Соседство слов «к ней не пишу» и «сколько для нее радости читать письмо мое» можно объяснить только одним образом. Андрей Иванович ответил на отчаянный вопль своей корреспондентки «ясно написанным» письмом, в котором вновь заверил ее в своей любви, но все же медлил с формальным предложением руки и сердца и продолжал терзать себя рефлексией и самообвинениями. Мы не знаем, содержалось ли подобное предложение в каком-то из следующих писем, но в любом случае Екатерина Михайловна должна понять его признания именно таким образом.
В тот же день вечером (или, возможно, на следующий день 2 февраля) Андрей Иванович сделал к этому письму приписку:
Братец приехал. Он меньше уважает, но когда прочел последнее письмо, то, кажется, больше поверил истине ее страсти. Но осуждает, что я так скоро решился. Ничего не сказал решительного. Кажется, нельзя было мне иначе поступить. На почте буду больше писать (Там же, 398).
Почта в Москву отходила 3 февраля, в день ангела Анны Соковниной. Ровно за три года до этого начался ее роман с младшим Тургеневым. Чуть больше года назад в нее влюбился и его старший брат. Сначала Андрею Ивановичу пришлось из уважения к чувствам брата отказаться от притязаний на сердце девушки, а потом и тот должен был расстаться с надеждами соединиться с суженой из-за романа своего старшего брата с ее старшей сестрой. Во имя «святой дружбы» братья принесли друг другу «величайшие пожертвования». В обоих случаях этим пожертвованием стала сама Анна Михайловна.
Через год 3 февраля 1803 года в Геттингене Александр Иванович вспоминал об этом дне:
Прошлого году этот день провел я очень грустно в Петербурге; ходя с стесненным сердцем по Невской Набережной, досадовал для чего меня нет в Москве. Она не ожидала, что мы опять скоро увидимся, и очень была печальна, весь день проплакала.
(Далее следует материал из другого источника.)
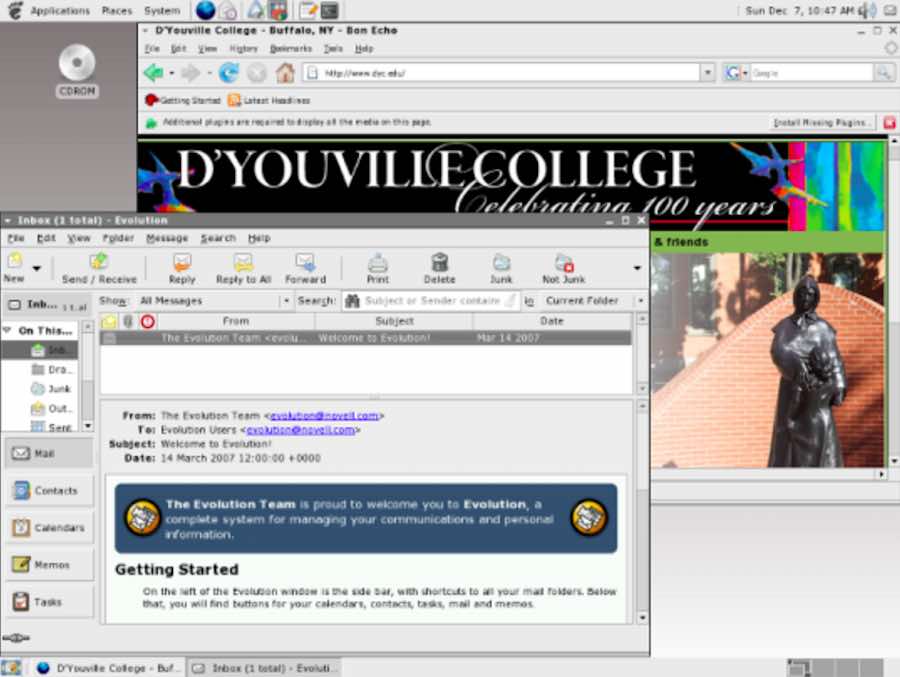Image resolution: width=900 pixels, height=677 pixels.
Task: Open the CDROM desktop icon
Action: (x=76, y=66)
Прости, мой милой друг! Пишу о тебе редко, но не проходило еще ни одного вечера, в которой бы я не думал о тебе; это одно может размягчить меня (АБТ: 187).
Назвать подлинную причину своей грусти и слез любимой он не решался даже в дневнике.
Пока его брат ходил по набережным, Андрей Иванович писал обещанное письмо Жуковскому. Естественно, главное место в нем занимали его сердечные дела и мысли о сестрах Соковниных.